Hartmann Wunderer
An Wissen fehlt es zumindest nicht
Das neue Jahrbuch "Extremismus &
Demokratie"
Die verdienstvolle Reihe "Extremismus und Demokratie" von Backes
und Jesse hat sich mittlerweile zu einer kleinen Enzyklopädie
des Extremismus gemausert. Dabei sollte aber nicht unterschlagen
werden, dass der "Extremismus"-Begriff wissenschaftlich ebenso
umstritten ist wie der Begriff "Totalitarismus". Er bezieht sich
auf sehr disparate Phänomene, die historisch-politisch zwar
sicherlich strukturelle Analogien aufweisen, die aber doch aus sehr
unterschiedlichen sozialen und politischen Entstehungsbedingungen
erwachsen sind. Der moderne algerische Islamismus hat eben
völlig andere Entstehungsursachen als der italienische
Faschismus oder der deutsche Nationalsozialismus.
Ein einleitender Essay von Backes und Jesse deutet die
historischen Zäsuren in der deutschen Geschichte unter
extremismustheoretischer Perspektive. Neue Einsichten werden in
dieser tour d'horizon nicht entwickelt, eher historiographische
Allgemeinplätze: "Das Dritte Reich war durch und durch eine
deutsche Diktatur, nicht jedoch die auf den Bajonetten der
Sowjetunion fußende DDR." Welche Rolle die Einschätzung
der Sowjetunion bei Intellektuellen im Kalten Krieg spielte,
verdeutlicht Friedrich Pohlmann an einer bitteren Kontroverse
zwischen Camus und Sartre.
Anhand des "Zauberberg" von Thomas Mann analysiert Christian
Bergmann den "linken Totalitarismus", verkörpert in dem
Protagonisten Leo Naphta, der nach dem Vorbild des ungarischen
marxistischen Literaturhistorikers Georg Lukács modelliert
wurde. Eine weitere Aktualität dieses "Jahrhundertromans"
sieht Bergmann darin, dass Naphta nicht nur den "Terror" und den
"Gottesstaat" beschwört, sondern auch am Ende Selbstmord
verübt. Hier gerät eine aktuelle Variante des Extremismus
in den Blick.
Islamistisch, nicht islamisch!
Mit dieser befasst sich Tânia Puschnerat. Anhand von drei
renommierten islamistischen Theoretikern (Sayyid Qutb, Necmettin
Erbakan und Ali Bulaç) stellt sie Grundzüge des
islamistischen (wohlgemerkt nicht des "islamischen") Diskurses dar.

+++

→ **ÜBUNGSAUFGABEN**:
**A)** Nach welchem Vorbild wurde die Figur Leo Naphta laut dem Text gestaltet?
**B)** Schreib den Text ab, und zwar alles von "Die verdienstvolle Reihe" bis einschließlich "der deutsche Nationalsozialismus.". Setz dabei "Bolschewismus" an die Stelle von "Faschismus".

→ **VORLIEGENDE DATENSÄTZE**:
+++

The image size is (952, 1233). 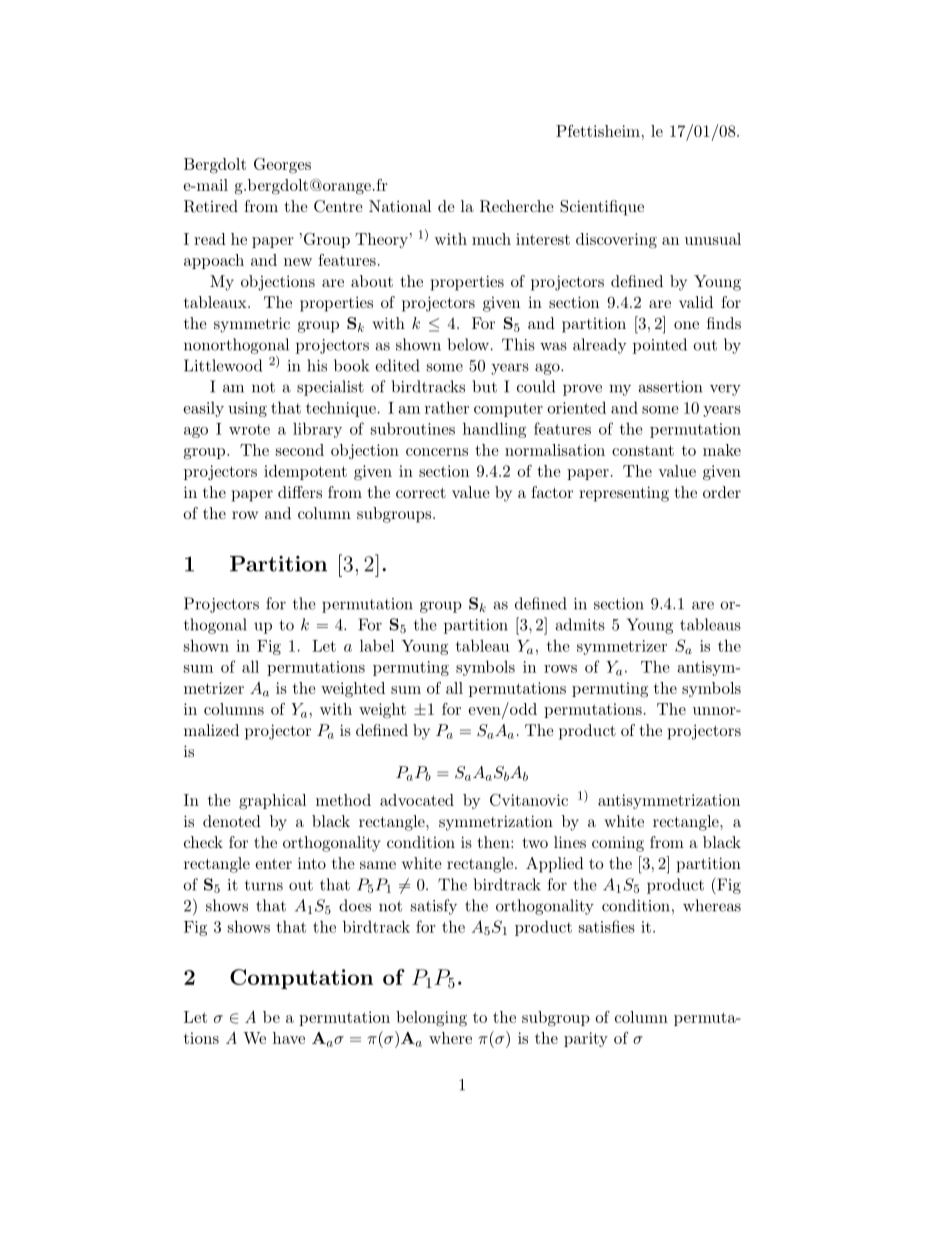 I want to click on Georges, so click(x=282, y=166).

+++

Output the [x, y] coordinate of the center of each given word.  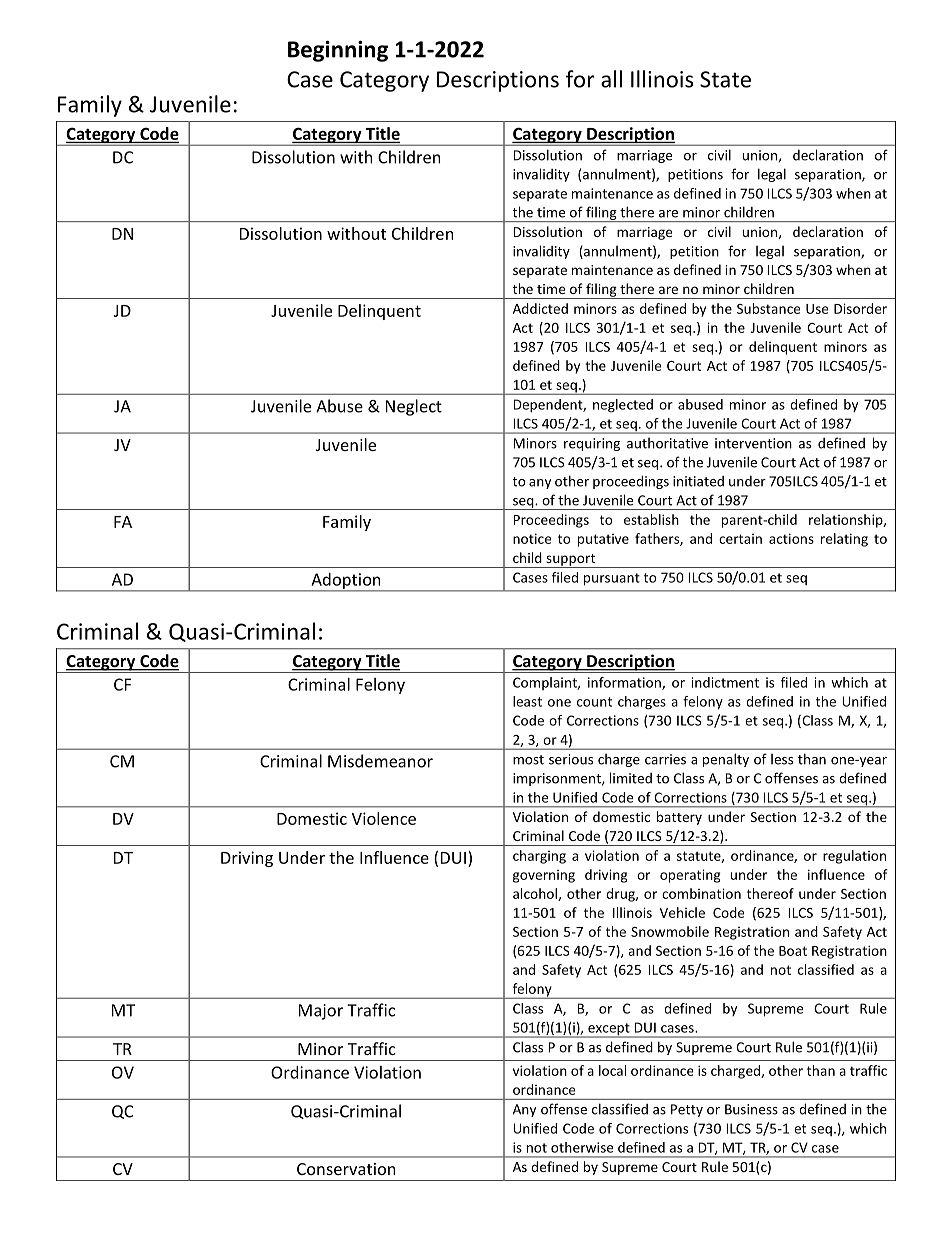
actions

+++

→ **LÖSUNGEN**:
**A)** Nach dem ungarischen marxistischen Literaturhistoriker Georg Lukács.

**B)**
Die verdienstvolle Reihe "Extremismus und Demokratie" von Backes
und Jesse hat sich mittlerweile zu einer kleinen Enzyklopädie
des Extremismus gemausert. Dabei sollte aber nicht unterschlagen
werden, dass der "Extremismus"-Begriff wissenschaftlich ebenso
umstritten ist wie der Begriff "Totalitarismus". Er bezieht sich
auf sehr disparate Phänomene, die historisch-politisch zwar
sicherlich strukturelle Analogien aufweisen, die aber doch aus sehr
unterschiedlichen sozialen und politischen Entstehungsbedingungen
erwachsen sind. Der moderne algerische Islamismus hat eben
völlig andere Entstehungsursachen als der italienische
Bolschewismus oder der deutsche Nationalsozialismus.